A recent national study shows that the majority of U.S. parents and their teens support sexual abstinence before marriage. But the Obama Administration doesn’t want you to know this.
Early last year, the Department of Health and Human Services (HHS) completed the National Survey of Adolescents and Their Parents: Attitudes and Opinions about Sex and Abstinence. Results show that the majority of parents favor abstinence and the abstinence message. However, while HHS released a brief summary of the results, when researcher Dr. Lisa Rue of the University of Northern Colorado requested to see the full report of the taxpayer-funded study, HHS repeatedly refused. They told her it was not public information. However, the study had been shared at two public venues.
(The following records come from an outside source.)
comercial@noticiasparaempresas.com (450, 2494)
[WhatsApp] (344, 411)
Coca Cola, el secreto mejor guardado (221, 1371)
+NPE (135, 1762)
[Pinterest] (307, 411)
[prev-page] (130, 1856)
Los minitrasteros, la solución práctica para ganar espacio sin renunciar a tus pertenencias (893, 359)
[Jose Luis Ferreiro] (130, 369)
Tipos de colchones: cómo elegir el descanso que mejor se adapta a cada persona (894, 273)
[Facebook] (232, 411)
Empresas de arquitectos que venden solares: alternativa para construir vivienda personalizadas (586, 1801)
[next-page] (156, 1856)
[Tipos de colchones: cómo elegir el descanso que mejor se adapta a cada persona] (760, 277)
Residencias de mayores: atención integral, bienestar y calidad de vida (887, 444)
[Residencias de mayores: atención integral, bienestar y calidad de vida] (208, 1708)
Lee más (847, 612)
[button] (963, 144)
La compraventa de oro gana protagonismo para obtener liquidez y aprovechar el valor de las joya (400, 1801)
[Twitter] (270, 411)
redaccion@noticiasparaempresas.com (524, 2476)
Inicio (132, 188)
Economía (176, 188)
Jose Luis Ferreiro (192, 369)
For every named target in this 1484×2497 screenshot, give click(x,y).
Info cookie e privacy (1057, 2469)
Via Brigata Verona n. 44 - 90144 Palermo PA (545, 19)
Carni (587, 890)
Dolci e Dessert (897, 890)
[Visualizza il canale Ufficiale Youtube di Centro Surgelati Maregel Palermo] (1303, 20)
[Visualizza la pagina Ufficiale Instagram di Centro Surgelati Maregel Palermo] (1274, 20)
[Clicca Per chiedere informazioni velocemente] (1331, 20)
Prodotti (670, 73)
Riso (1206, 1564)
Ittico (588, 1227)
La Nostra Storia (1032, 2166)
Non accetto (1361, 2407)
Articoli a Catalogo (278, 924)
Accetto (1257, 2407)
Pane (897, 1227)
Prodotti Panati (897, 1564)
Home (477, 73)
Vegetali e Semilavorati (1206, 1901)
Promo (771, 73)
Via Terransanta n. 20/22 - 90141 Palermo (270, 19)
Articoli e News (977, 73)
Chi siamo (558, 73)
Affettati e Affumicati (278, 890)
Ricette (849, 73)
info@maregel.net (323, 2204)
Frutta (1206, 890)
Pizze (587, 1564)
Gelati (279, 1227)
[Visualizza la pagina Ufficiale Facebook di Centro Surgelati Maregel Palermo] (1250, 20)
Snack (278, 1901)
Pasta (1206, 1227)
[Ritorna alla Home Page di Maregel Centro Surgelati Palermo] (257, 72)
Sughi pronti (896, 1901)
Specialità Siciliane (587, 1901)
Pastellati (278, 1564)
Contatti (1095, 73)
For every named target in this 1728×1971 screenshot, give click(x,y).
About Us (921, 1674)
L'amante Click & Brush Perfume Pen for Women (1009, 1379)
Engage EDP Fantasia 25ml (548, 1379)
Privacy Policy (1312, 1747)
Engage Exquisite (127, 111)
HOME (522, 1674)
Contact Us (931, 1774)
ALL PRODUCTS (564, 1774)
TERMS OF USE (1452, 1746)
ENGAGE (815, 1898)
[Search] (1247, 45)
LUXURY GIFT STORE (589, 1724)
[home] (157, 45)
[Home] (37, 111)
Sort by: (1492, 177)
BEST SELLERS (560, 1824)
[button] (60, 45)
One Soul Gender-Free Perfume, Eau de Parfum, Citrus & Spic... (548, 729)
Finally, at the beginning of this week, after pressure from the public, HHS released the full study.
Dr. Rue points out that taxpayers and citizens have a right to such information and that access to these results is necessary to aid in the designing of school and community sex education programs.
However, this may be precisely why the Obama Administration was reluctant to release the study. According to the National Abstinence Education Association:
[The study] calls into question whether recent sex education policy decisions truly reflect cultural norms or clear evidence-based trends.
Last year, President Obama eliminated all funding for abstinence education. While an amendment to the health care bill reauthorized $50 million for abstinence funding, also included in the bill was an additional $75 million funding stream for comprehensive sex education. Yet the results of the HHS study indicate that 70 percent of parents are opposed to premarital sex in general as well as for their teens. (The majority of teens also reported opposition to premarital sex.) Moreover, the study shows that 83 percent of parents support their teens receiving the abstinence message in school.
It’s no surprise that parents and teens support abstinence. Adolescents who abstain from sexual activity report greater academic achievement and lower rates of depression and are less likely to have a child outside of marriage. Furthermore, they are less likely to experience poverty or end up on welfare. A variety of abstinence education programs have shown positive benefits for youth, including at-risk youth.
Such a divide between Washington’s ideals and those of the people—in this case, parents and youth—is yet another example of a disconnected government pushing its own interests.
Instead of covering or simply ignoring the facts, policymakers would be wise to support measures that help youth remain abstinent. Parents—and even their teens—know that abstinence is best. It’s time the Obama Administration figured this out, too.